Lindsey Bartlett, 22, of Marietta, was working in the Smashburger restaurant in Andrews Hall when two students came in wearing the shirts.
"I was pretty upset about it," said Bartlett, who is not a student at the college. "It didn't make me feel safe. It made me feel kind of uncomfortable in my workplace."
Bartlett said she is of Hispanic descent and thought about how she would have felt if the slur had been directed at someone of her ethnicity.
"There's tons of black students on campus every day, and that's not fair to them," she said.
In a letter posted on the school's website Tuesday evening, college President Jean Scott acknowledges "a weekend incident involving the use of racial epithets" and says the administration has launched an inquiry.
The school "will use the results of that investigation to determine the appropriateness of bringing charges for violation of the Student Code of Conduct against the students involved," she says.
Tom Perry, director of college relations, said he could not comment on a pending investigation and he would be the only person speaking on the issue for the college. He said in general that an investigation could be conducted by multiple officials on campus, including campus police, depending on the nature of the issue.
The incident was the first, but not the only, topic of conversation at Wednesday's Student Speak Out event, in which 11 administrators took questions from students in the college's McDonough Center.
LaTisha Taylor, president of the Charles Sumner Harrison Organization, a campus group that promotes diversity, started off the comments by saying she and others were appalled by what had happened.
"A group of students chose to disregard the feelings and humanity of their fellow students," she said.
Taylor asked students to respond in mature, civil ways and not to stoop to the negative level demonstrated by those wearing the shirts.

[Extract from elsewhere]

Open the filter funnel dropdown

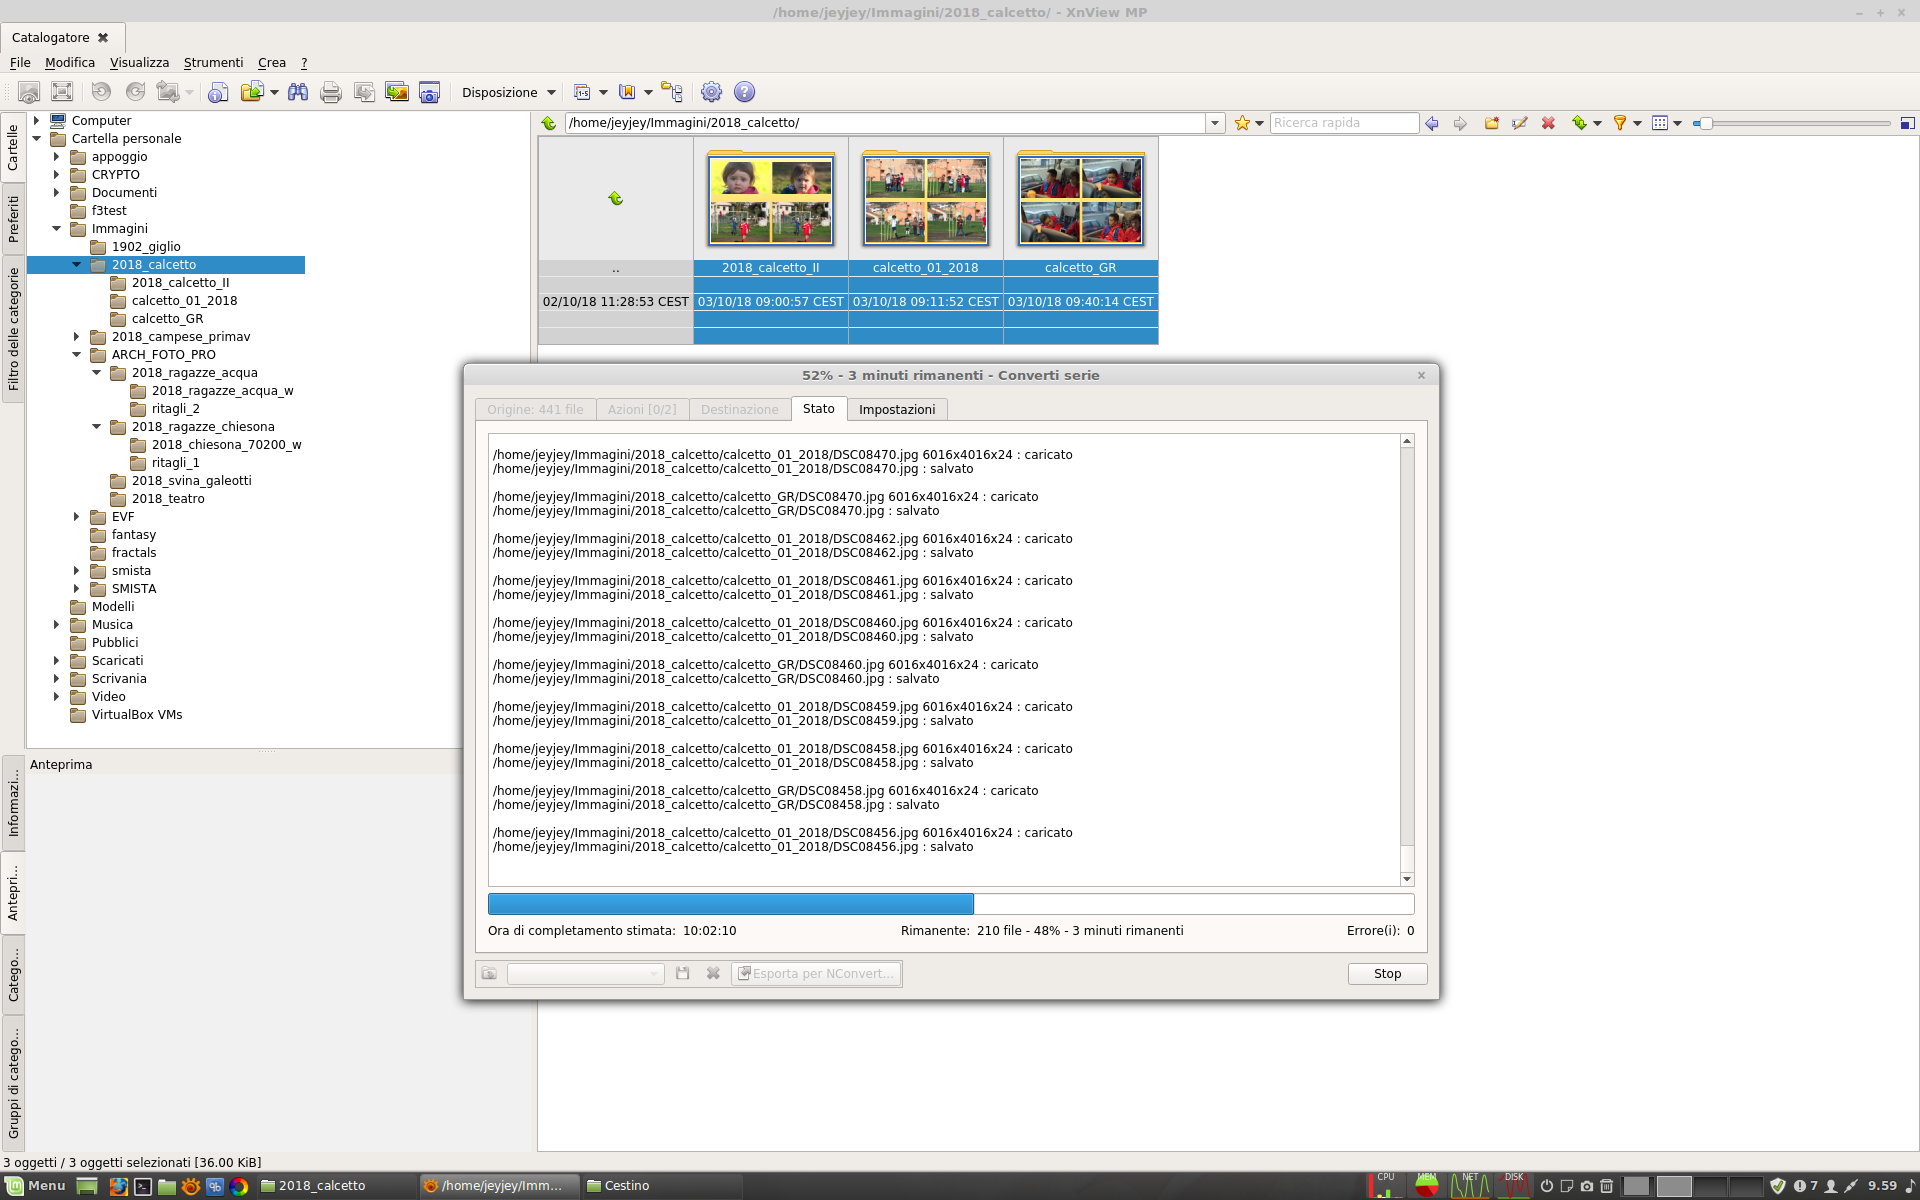click(x=1637, y=123)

Sophomore Christian Sanders, of Cleveland, asked students not to jump to conclusions before knowing all the facts. He also said he was more troubled by people who saw what was happening and how it was making some people feel but didn't speak up.
"I felt like that was the biggest injustice of anything this weekend," he said.
Sanders did not say who was involved in the incident but said he understood the shirts were intended as a joke, although one he found to be in very poor taste.
"You may never know how what you think is funny is damaging (someone else) on the inside," he said.
In her online message, Scott said the college would "expand our dialogue about what it means to be a diverse community and develop initiatives during the remaining weeks of this semester to guide our actions as we move forward."
Asked at the Speak Out when such a dialogue would take place, Scott said plans were in the works and it would happen soon. She added there may be small group meetings before and after the larger session.
And the upcoming activity would not be a one-time occurrence, said Scott, who noted the college had already been developing a diversity and inclusion policy.
"This event does not define Marietta College," she said. "What we do from here does define us."
Some students expressed frustration with the administration, saying they didn't feel enough was being done. Others, including Sanders, said they believed the administration was handling things swiftly and appropriately.
The college's code of conduct includes provisions against harassment based on race, color, religion, national origin, sex or sexual orientation, age or disability.
Under the residence hall section, there are prohibitions against "derogatory racial slurs," noting such a violation could result in dismissal from a residence hall.
"The college will not allow the posting of items that are deemed to be racist, sexist, indecent, scandalous, illegal, inciting, or in any way oppressive in nature. These items may be removed and disciplinary action may be taken," the handbook says.